**Text block:**
Three professors from The Ohio State University at Mansfield will be teaching math to elementary teachers this summer through a $203,789 grant from the Ohio Board of Regents. The grant will provide an Algebra Project-based professional development program for kindergarten through fifth grade teachers in the Mansfield City and Lucas Local School Districts.

The Improving Teacher Quality State Grants Program is funded under the No Child Left Behind Act of 2001. The purpose of the program is to increase the academic achievement of all students by helping schools and school districts improve teacher, instructional paraprofessional and principal quality.

The funding comes at an opportune time for the Mansfield schools, who just declared a fiscal emergency.

“We’ve been doing professional development but on a shoestring budget,” said Betsy Alexander, executive director of state and federal programs for the school district. “This program will help us accomplish our main goal, which is to improve the academic achievement of our students.”

“CAMP: Collaborative Applications of Mathematics Pedagogy” is the collective effort of Lee McEwan, Mathematics professor, and Terri Bucci and Michael Mikusa, Mathematics Education professors.

“Most students think algebra is incredibly hard and utterly useless,” McEwan said. “We are working with elementary teachers to dispel that myth at an early age.”

In a recent report from the Ohio Board of Regents, 50 percent of Lucas Local School District graduates entering college and 48 percent of Mansfield City graduates required remedial math classes before they could begin college math courses.

The highly successful national Algebra Project, which McEwan has led locally for more than five years, works with high school students in the bottom quartile of their class, providing double the number of math classes throughout their four years of high school, with the goal to make them college-ready in math. McEwan’s first cohort is now entering college.

The recent extension integrates Algebra Project methods and philosophy into kindergarten through eighth grade curriculum. Bucci and McEwan expanded the high school work by providing professional development, lesson study, and working with Mansfield Mathematics Teacher Leaders in grades K-8. The MTL’s worked with Bucci last summer on a pilot of the camp and lesson study program. That work led to the successful grant for a continued and expanded version of the work.

This is the second year the summer math camp has been offered. The program has expanded to include a year’s worth of professional development with course credit through Ohio State.

Elementary teachers will attend one week of intensive coursework, followed by one week of summer lesson study connected to a math camp for district students. Teachers design lesson plans based on Algebra Project curriculum, then use the plan to teach during a summer camp, with other teachers silently observing. After the class, teachers discuss the interaction and offer feedback.

“The focus is to provide teachers with an opportunity to see the practices learned through their course in action with children,” Bucci said.

**Given problem 1:**
In the article about the Ohio State Mansfield math grant, what is the amount of the grant from the Ohio Board of Regents?
**Given problem 2:**
Rewrite the listing with "menu" replaced by "dropdown" everywhere it appears, keeping everything else the same and leaving out the pictures.
The article and the listing that follows it are unrelated material.

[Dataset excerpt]
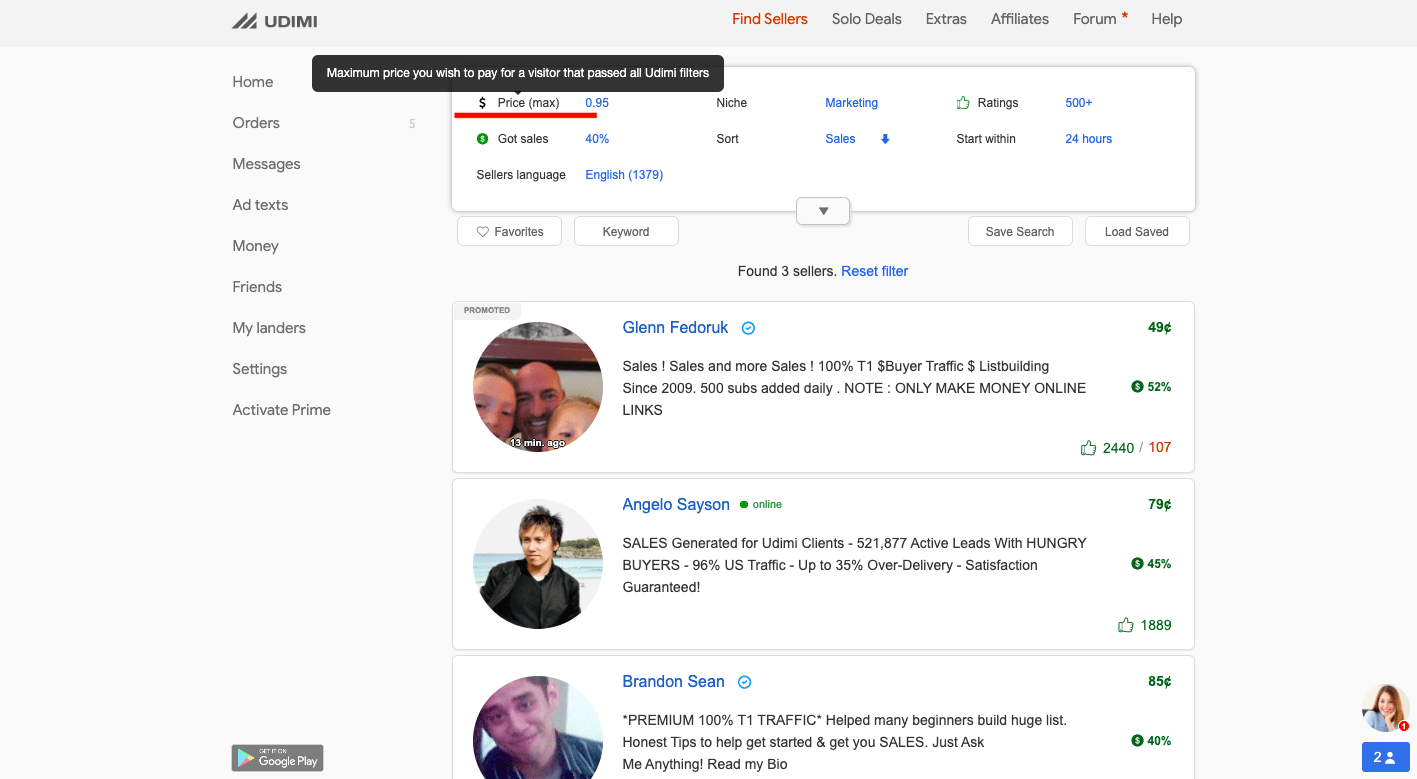Viewport: 1417px width, 779px height.
Task: Edit the Price max value 0.95
Action: (597, 103)
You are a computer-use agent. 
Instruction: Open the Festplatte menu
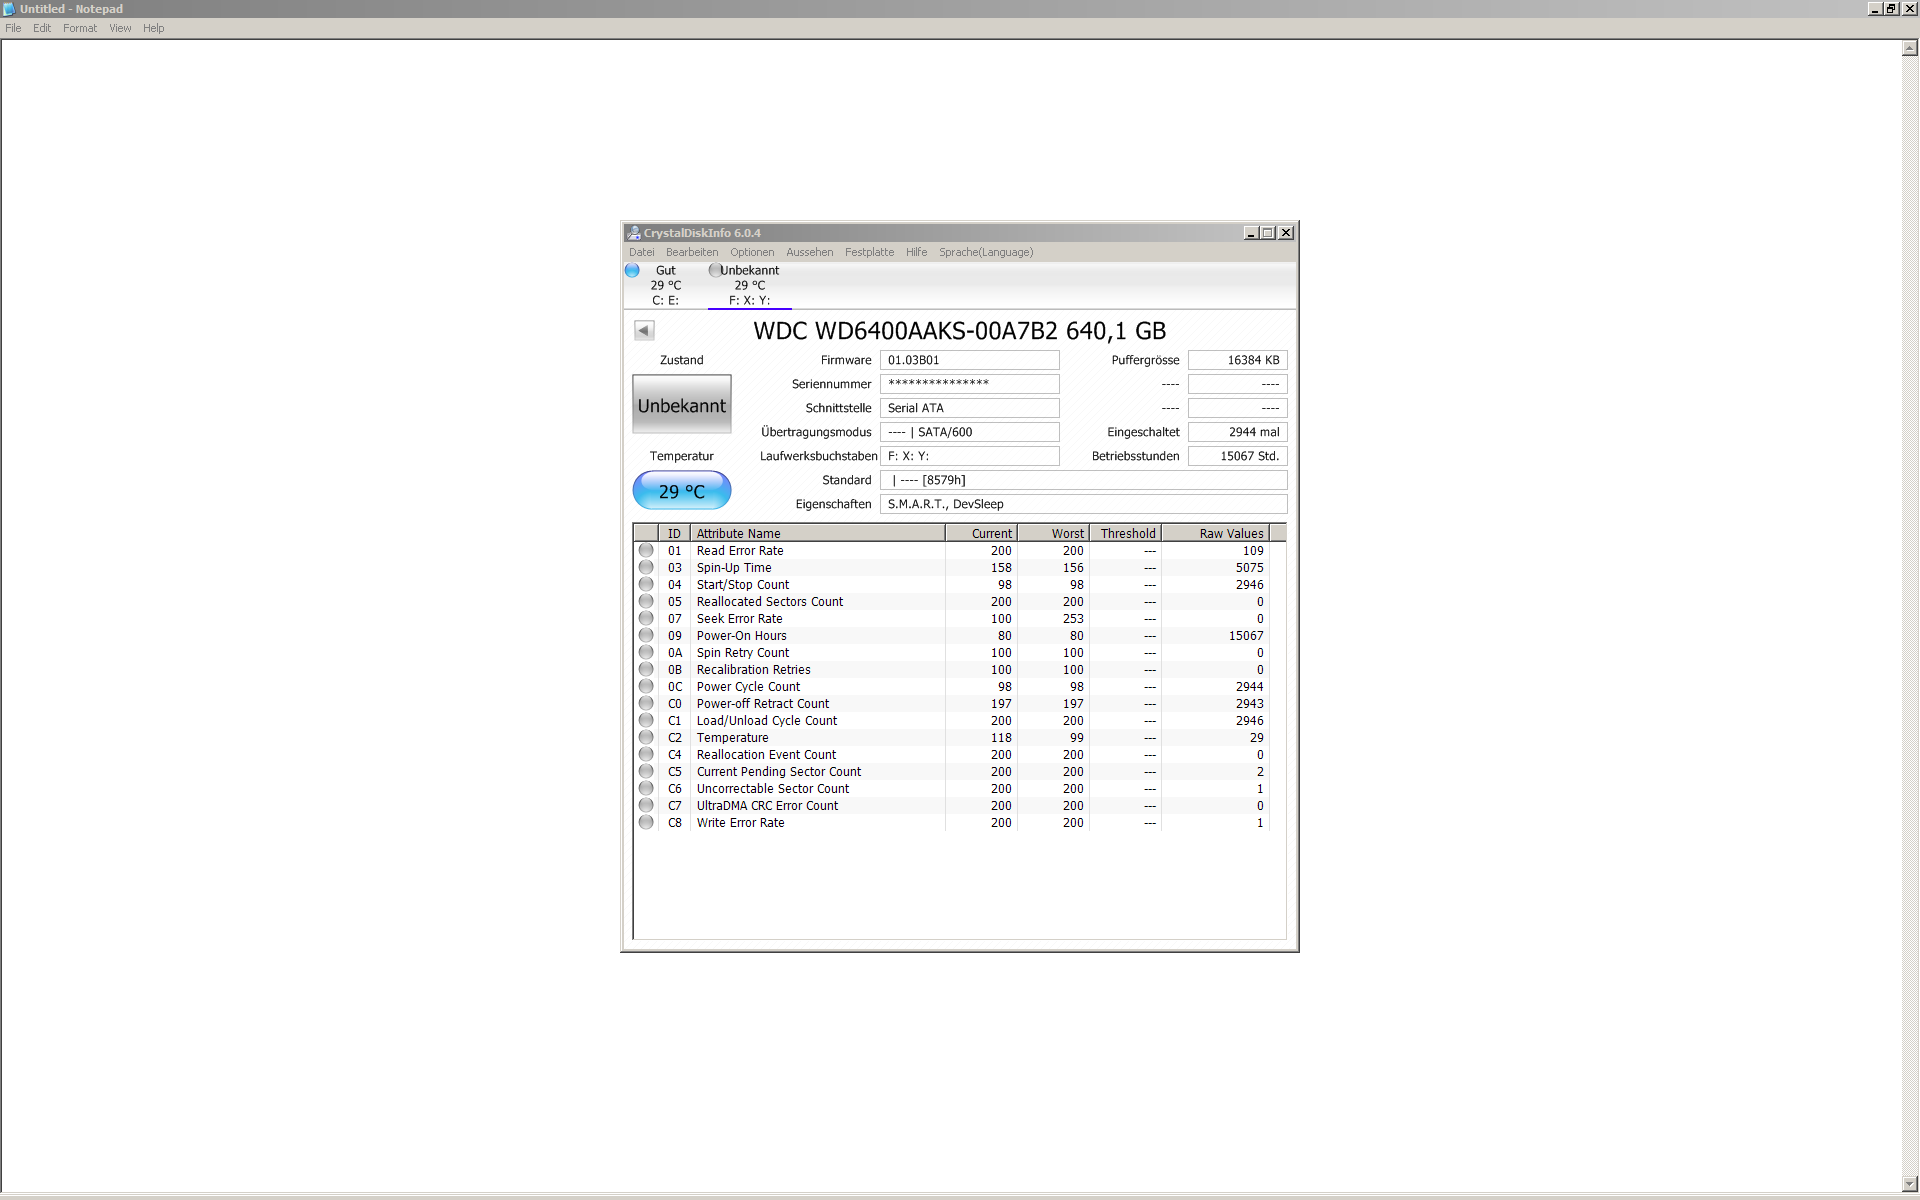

**Exercise solution 1:**
$203,789

**Exercise solution 2:**
Viewport: 1417px width, 779px height.
Task: Edit the Price max value 0.95
Action: (597, 103)
You are a computer-use agent. 
Instruction: Open the Festplatte dropdown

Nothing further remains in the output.